Background and Purpose Mitochondria are a drug target in mitochondrial dysfunction diseases and in antiparasitic chemotherapy. While zebrafish is increasingly used as a biomedical model, its potential for mitochondrial research remains relatively unexplored. Here, we perform the first systematic analysis of how mitochondrial respiratory chain inhibitors affect zebrafish development and cardiovascular function, and assess multiple quinones, including ubiquinone mimetics idebenone and decylubiquinone, and the antimalarial atovaquone. Experimental Approach Zebrafish (Danio rerio) embryos were chronically and acutely exposed to mitochondrial inhibitors and quinone analogues. Concentration‐response curves, developmental and cardiovascular phenotyping were performed together with sequence analysis of inhibitor‐binding mitochondrial subunits in zebrafish versus mouse, human and parasites.
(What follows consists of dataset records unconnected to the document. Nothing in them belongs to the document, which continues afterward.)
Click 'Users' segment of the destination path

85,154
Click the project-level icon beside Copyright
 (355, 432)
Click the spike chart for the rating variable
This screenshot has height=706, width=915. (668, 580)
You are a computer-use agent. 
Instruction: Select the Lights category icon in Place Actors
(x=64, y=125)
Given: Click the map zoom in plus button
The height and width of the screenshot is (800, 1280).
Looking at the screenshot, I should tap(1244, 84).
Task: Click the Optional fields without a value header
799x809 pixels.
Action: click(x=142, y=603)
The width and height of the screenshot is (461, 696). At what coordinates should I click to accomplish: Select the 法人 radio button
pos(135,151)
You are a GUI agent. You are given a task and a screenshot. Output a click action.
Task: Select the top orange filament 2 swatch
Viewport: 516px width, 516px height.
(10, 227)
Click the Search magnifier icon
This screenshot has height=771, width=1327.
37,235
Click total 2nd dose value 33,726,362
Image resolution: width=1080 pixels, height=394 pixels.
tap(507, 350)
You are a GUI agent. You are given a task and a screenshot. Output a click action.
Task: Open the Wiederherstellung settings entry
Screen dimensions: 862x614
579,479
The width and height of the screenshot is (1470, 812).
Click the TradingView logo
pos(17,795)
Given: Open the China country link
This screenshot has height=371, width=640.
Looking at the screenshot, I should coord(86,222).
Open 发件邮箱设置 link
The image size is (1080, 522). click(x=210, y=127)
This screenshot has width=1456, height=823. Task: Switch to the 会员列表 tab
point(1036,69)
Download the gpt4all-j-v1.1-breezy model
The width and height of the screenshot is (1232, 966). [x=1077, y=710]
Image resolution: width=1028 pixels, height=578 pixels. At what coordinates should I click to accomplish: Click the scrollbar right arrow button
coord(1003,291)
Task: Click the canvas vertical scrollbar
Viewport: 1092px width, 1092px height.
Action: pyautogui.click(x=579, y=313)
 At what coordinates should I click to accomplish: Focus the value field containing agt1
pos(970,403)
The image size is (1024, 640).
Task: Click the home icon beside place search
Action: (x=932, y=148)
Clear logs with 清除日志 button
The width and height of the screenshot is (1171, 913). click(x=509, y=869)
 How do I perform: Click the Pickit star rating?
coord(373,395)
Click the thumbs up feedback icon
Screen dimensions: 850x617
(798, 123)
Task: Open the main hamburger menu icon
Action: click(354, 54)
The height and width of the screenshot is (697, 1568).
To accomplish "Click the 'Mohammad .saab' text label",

Phenotype rescuing was assessed in co‐exposure assays. Key Results Complex I and II inhibitors induced developmental abnormalities, but their submaximal toxicity was not additive, suggesting active alternative pathways for complex III feeding. Complex III inhibitors evoked a direct normal‐to‐dead transition. ATP synthase inhibition arrested gastrulation. Menadione induced hypochromic anaemia when transiently present following primitive erythropoiesis. Atovaquone was over 1000‐fold less lethal in zebrafish than reported for Plasmodium falciparum, and its toxicity partly rescued by the ubiquinone precursor 4‐hydroxybenzoate. Idebenone and decylubiquinone delayed rotenone‐ but not myxothiazol‐ or antimycin‐evoked cardiac dysfunction. Conclusion and Implications This study characterizes pharmacologically induced mitochondrial dysfunction phenotypes in zebrafish, laying the foundation for comparison with future studies addressing mitochondrial dysfunction in this model organism. It has relevant implications for interpreting zebrafish disease models linked to complex I/II inhibition. Further, it evidences zebrafish's potential for in vivo efficacy or toxicity screening of ubiquinone analogues or antiparasitic mitochondria‐targeted drugs.